Depuis trois décennies, les drones sous-­marins et de surface jouent un rôle grandissant dans la surveillance et la protection des plans d’eau. Ils répondent aux besoins accrus dans les domaines du renseignement, de la surveillance et de la reconnaissance maritimes (ISR). Ils permettent d’effectuer des relevés bathymétriques et océanographiques, de contribuer à la guerre des mines (mouillage et neutralisation) et à la lutte anti-­sous-­marine. Mais ces technologies sont-elles assez mûres pour jouer un rôle plus large et remplacer sous-­marins et bâtiments de surface ?

Examinons la part que prennent les drones de surface et les sous-­marins dans la guerre navale pour les trois principales marines du monde, celles des États-Unis, de la Chine et de la Russie.

Définitions

Selon les définitions américaines reprises internationalement, un navire (ou véhicule) de surface sans pilote (Unmanned surface vessel-vehicle –USV –, parfois désigné Autonomous surface craft – ASC – ou encore Autonomous surface vehicle-vessel – ASV) est une plate-forme capable de se déplacer à la surface de l’eau sans équipage. Les véhicules sous-­marins sans pilote (Unmanned underwater vessel/UUV), parfois appelés drones sous-­marins, sont eux des engins capables d’opérer sous l’eau sans personnels embarqués. Ces véhicules sont répartis en deux catégories de véhicules télécommandés (Remotely operated submersible/underwater vehicles – ROSV/ROUV) par un opérateur humain à distance ou de véhicules autonomes (Autonomous submersible/underwater vehicles – ASV/AUV) qui fonctionnent sans intervention humaine. Les torpilles et certaines mines répondent déjà à cette définition.

Les USV et les UUV participent à l’action dans le domaine aéromaritime aux côtés des drones aériens (Unmanned aerial vehicle – UAV) et des drones terrestres (Unmanned ground vehicle – UGV). Tous participent à la surveillance de l’environnement et peuvent contribuer à aider une force navale ou un bâtiment à manœuvrer dans l’espace littoral. Pour l’instant, ce sont les drones aériens qui remplissent le plus grand spectre de missions. Avec l’introduction d’une torpille anti-­cité contrôlée comme un drone, la Russie donne au drone sous-­marin une fonction dans la dissuasion nucléaire.
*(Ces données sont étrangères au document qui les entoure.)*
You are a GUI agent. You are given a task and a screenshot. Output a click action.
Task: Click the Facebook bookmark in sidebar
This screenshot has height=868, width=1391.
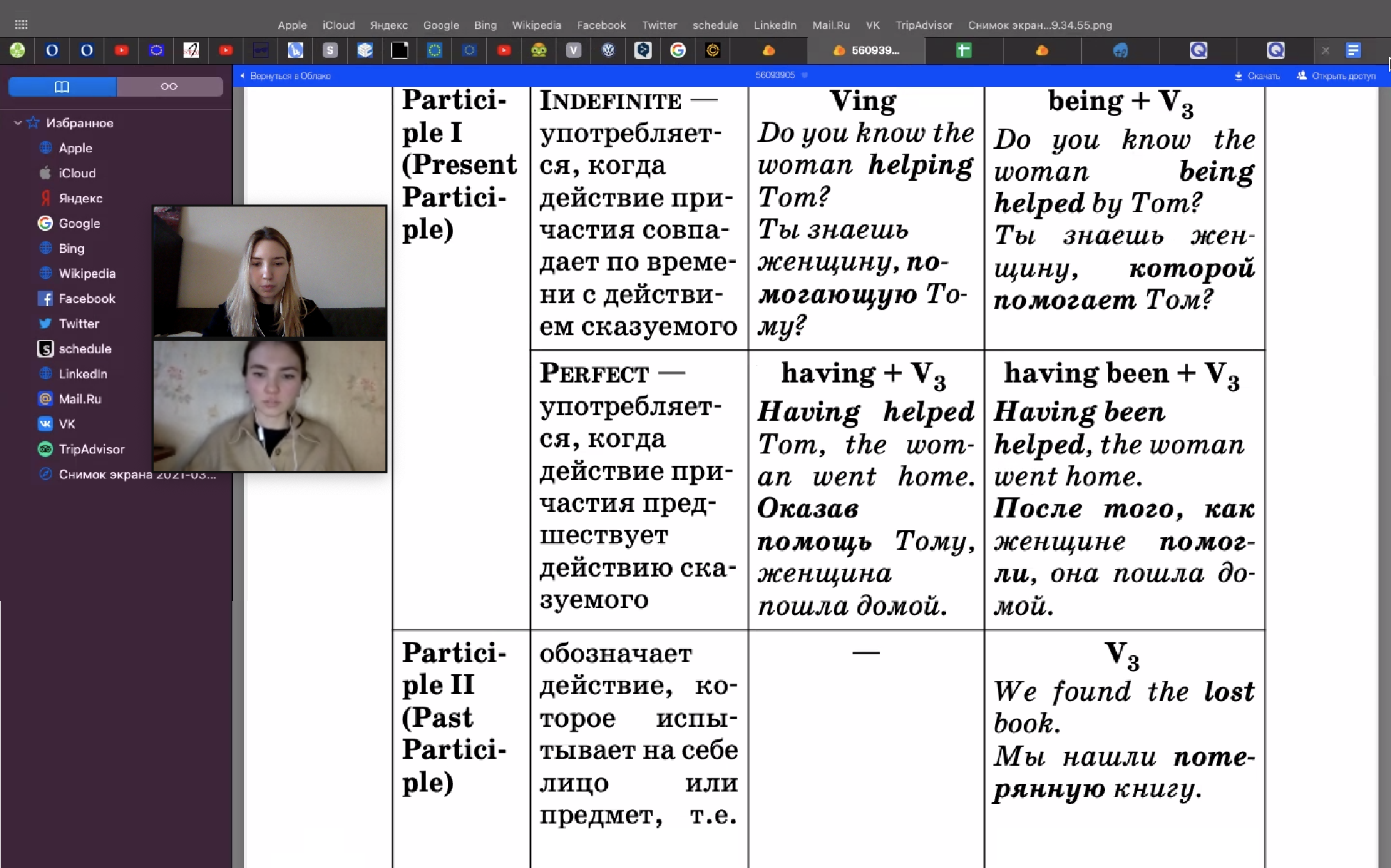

Une étude chinoise souligne que les drones ou engins sans pilotes changent profondément le visage des guerres récentes, révélant « un grand potentiel de développement et de brillantes perspectives d’application ». Ses auteurs pensent que « les équipements sans pilote représenteront un plus grand potentiel de développement dans les guerres futures (1) ». Ils listent leurs avantages : pertes humaines limitées, faible coût, configuration flexible et furtivité, concluant que les drones jouent un rôle de plus en plus important dans «  les frappes militaires et l’alerte avancée  ». Ils ajoutent : «  Nous croyons que l’équipement sans pilote a un grand potentiel dans trois aspects essentiels de la guerre : la reconnaissance, la puissance de feu et le soutien [logistique] (2) ».

Les gains attendus paraissent liés à la réduction d’un désavantage numérique en matière de plates-­formes traditionnelles, tout particulièrement pour les États-Unis face à la Chine et pour la Russie face à l’OTAN, et à l’amélioration des capacités de surveillance et d’interdiction, tout particulièrement pour la Russie et la Chine.

Compenser le déficit de plates-formes

L’US Navy espère développer une « flotte fantôme » de navires sans équipage pour rattraper son déficit numérique face à la montée en puissance de la marine chinoise. Améliorant la connaissance en temps réel du champ de bataille, ces drones ouvrent la perspective de participer à la lutte anti-­sous-­marine et antisurface au-delà de leur apport à la guerre des mines. Même si les drones ne seront pas comptabilisés dans l’ordre de bataille de l’US Navy, leur nombre sera déterminant aussi bien pour remplir des missions actuellement imparties aux destroyers et sous-­marins que pour réduire la vulnérabilité des unités majeures en augmentant le nombre de cibles à traiter par un adversaire. De 2021 à 2025, la marine américaine voudrait affecter 2,2 milliards de dollars aux navires de surface sans équipage, ou USV, et 1,9 milliard de dollars aux navires sous-­marins sans équipage, ou UUV. Elle devrait dépenser 941 millions de dollars en USV et UUV rien qu’en 2021, soit une augmentation de 129 % par rapport à 2019 (3).